◆ **Your instructions**
Please count the lines below that contain the string "perform", treating uppercase and lowercase as different, and give only the number.

+++++

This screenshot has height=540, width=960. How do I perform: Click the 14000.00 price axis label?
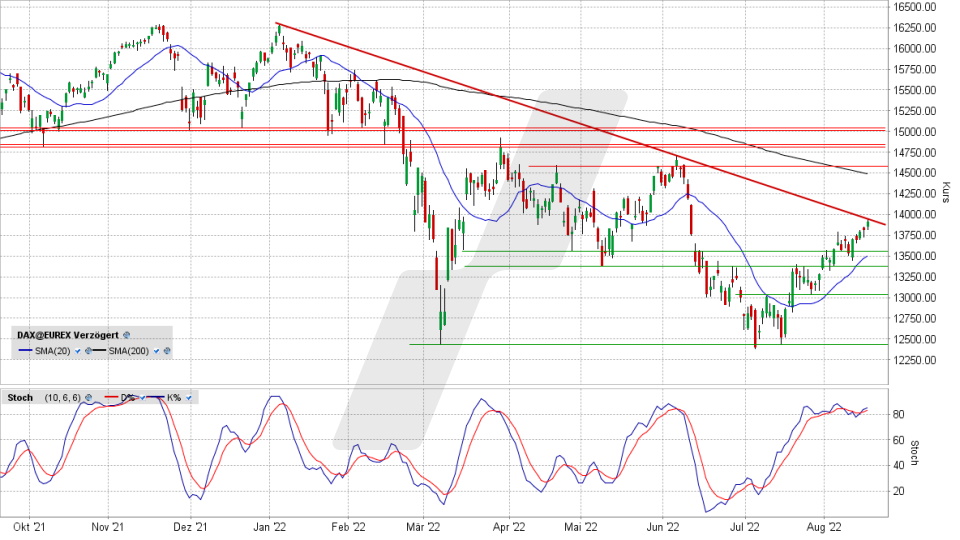click(913, 214)
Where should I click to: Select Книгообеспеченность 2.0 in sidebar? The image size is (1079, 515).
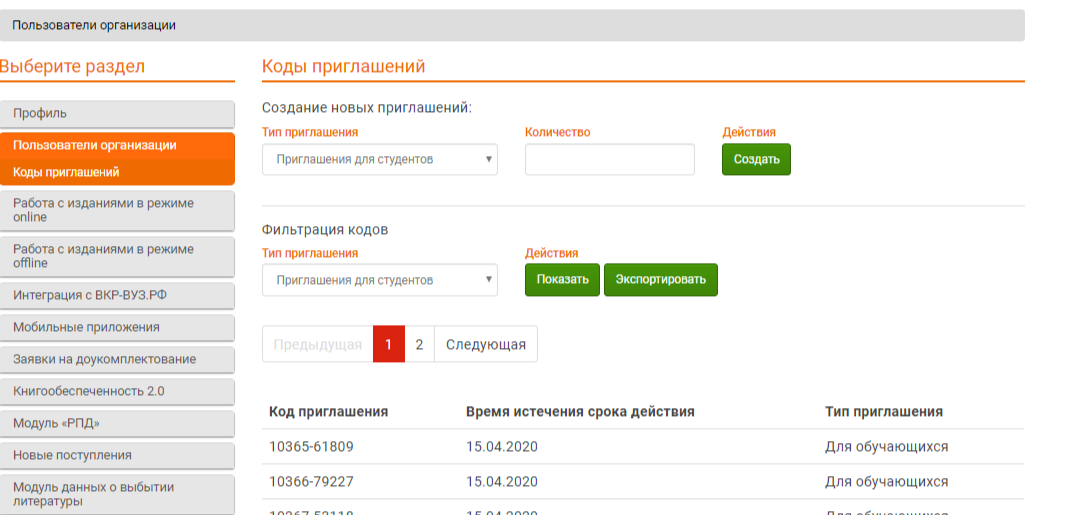pyautogui.click(x=117, y=391)
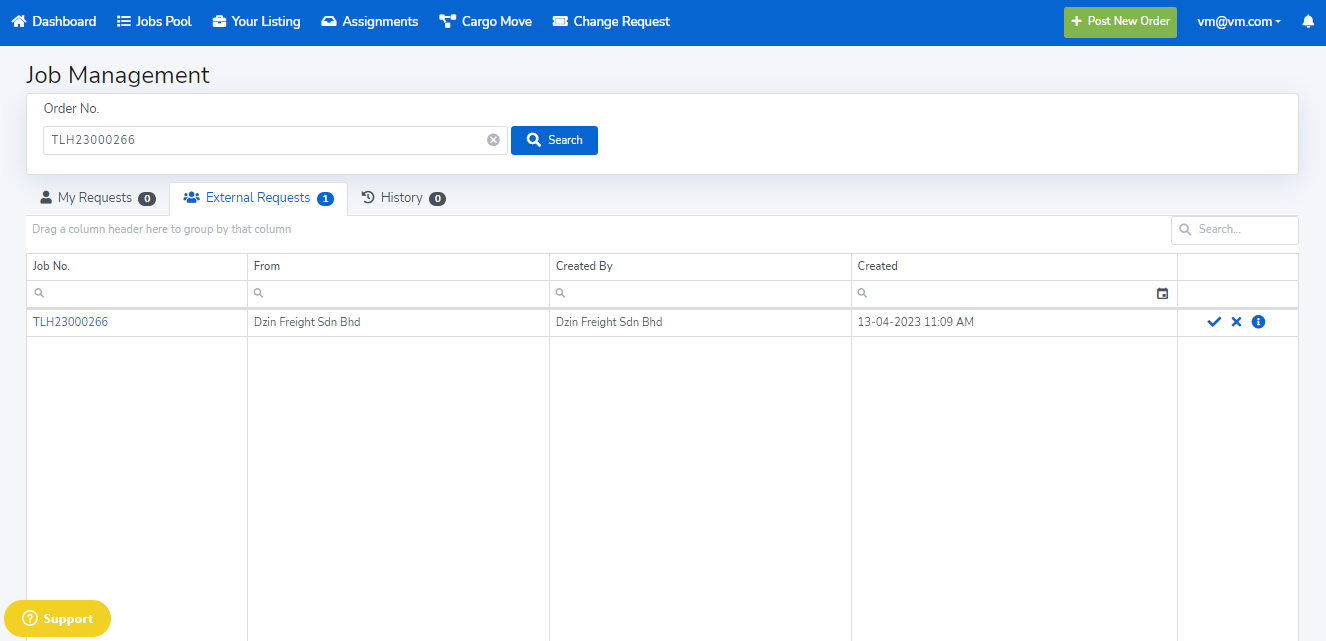Open Jobs Pool menu

click(154, 21)
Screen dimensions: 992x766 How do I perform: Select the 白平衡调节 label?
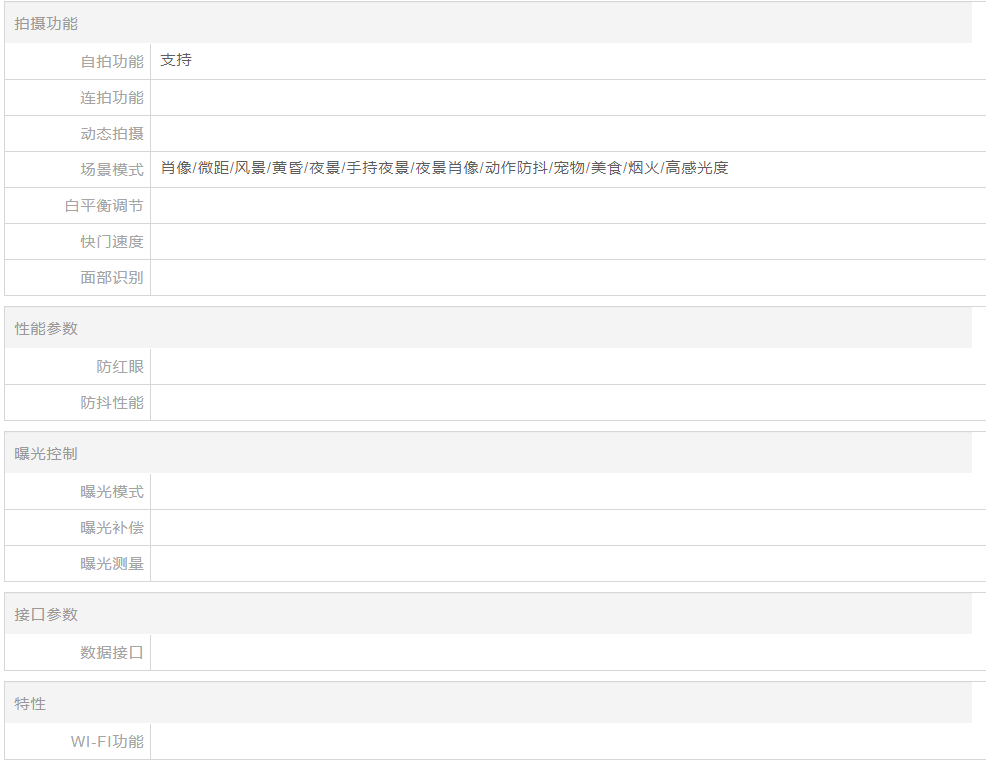click(x=104, y=206)
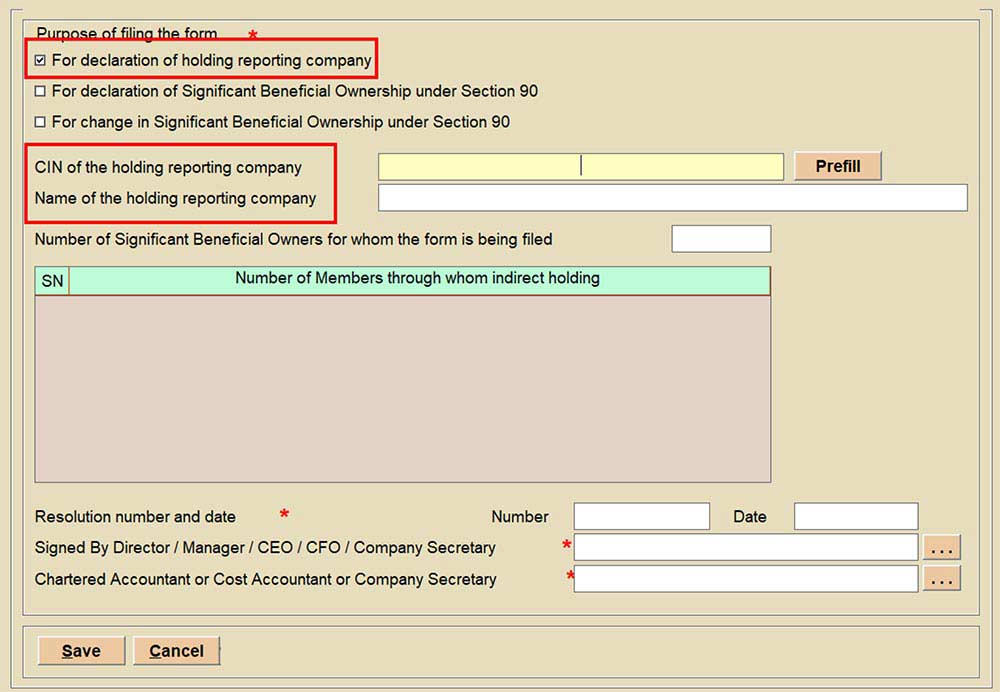Click the SN column header
The width and height of the screenshot is (1000, 692).
[52, 281]
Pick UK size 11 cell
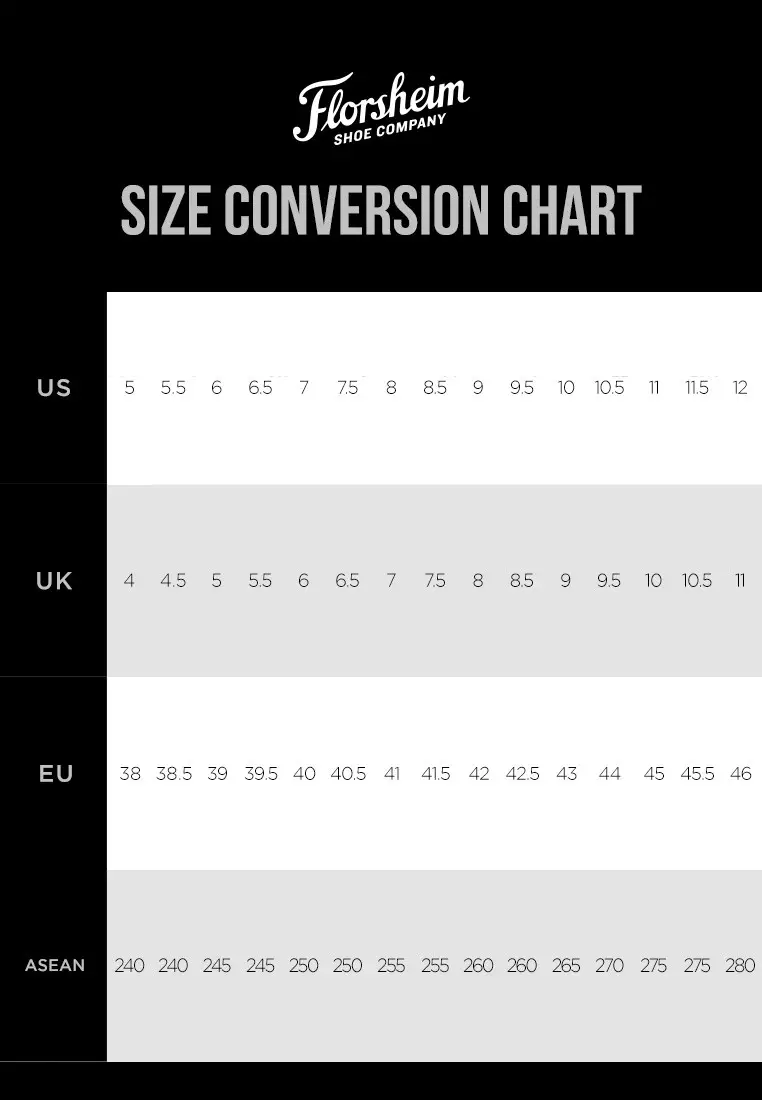This screenshot has height=1100, width=762. click(x=740, y=581)
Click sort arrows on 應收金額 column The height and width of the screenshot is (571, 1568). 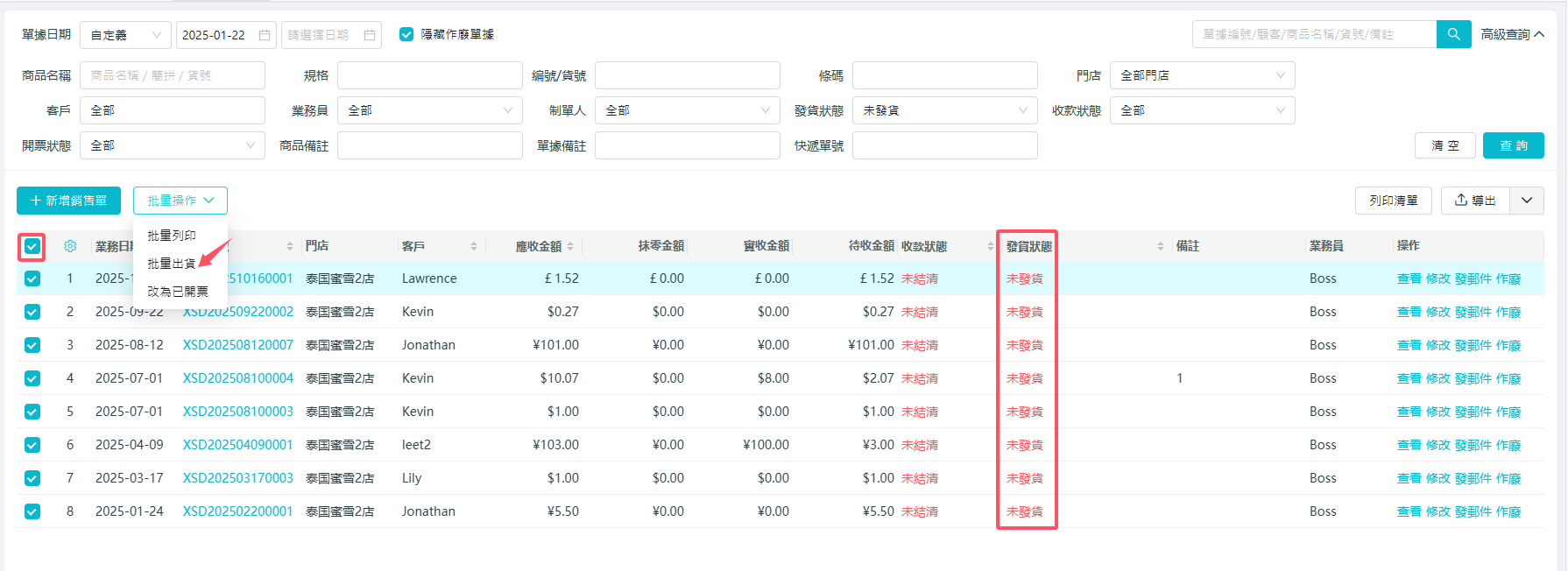[570, 247]

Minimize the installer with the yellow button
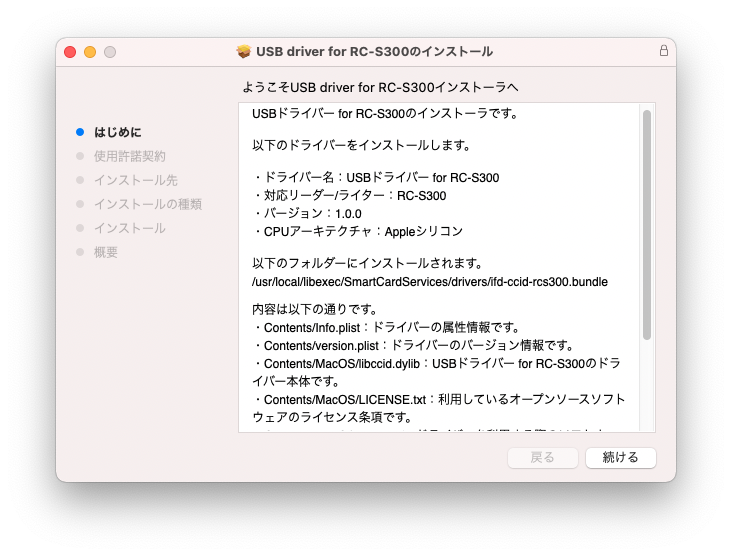coord(90,51)
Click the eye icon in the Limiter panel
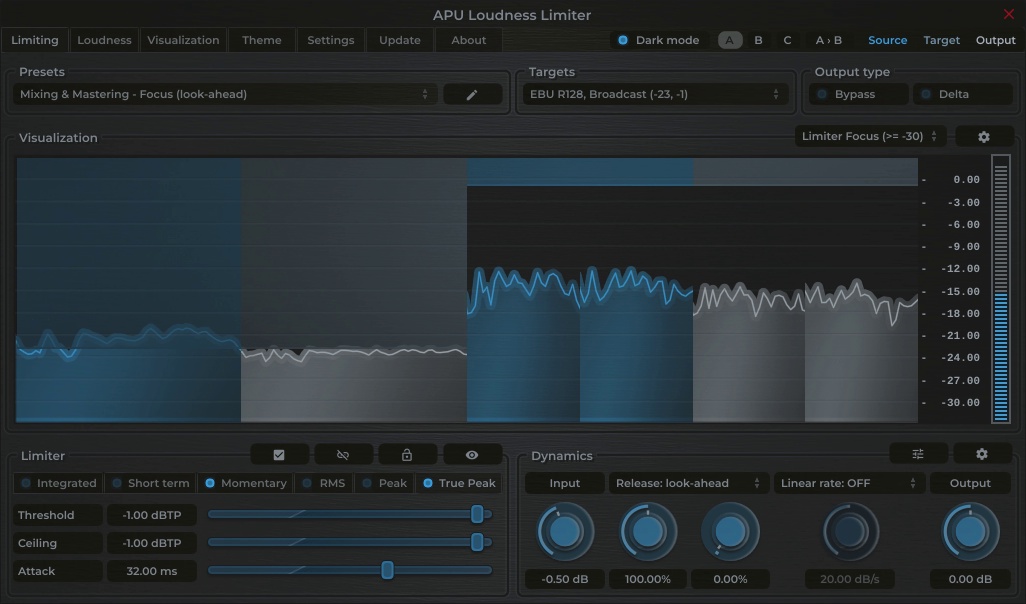The width and height of the screenshot is (1026, 604). 472,453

+++++

◆ **Exercise answer**
2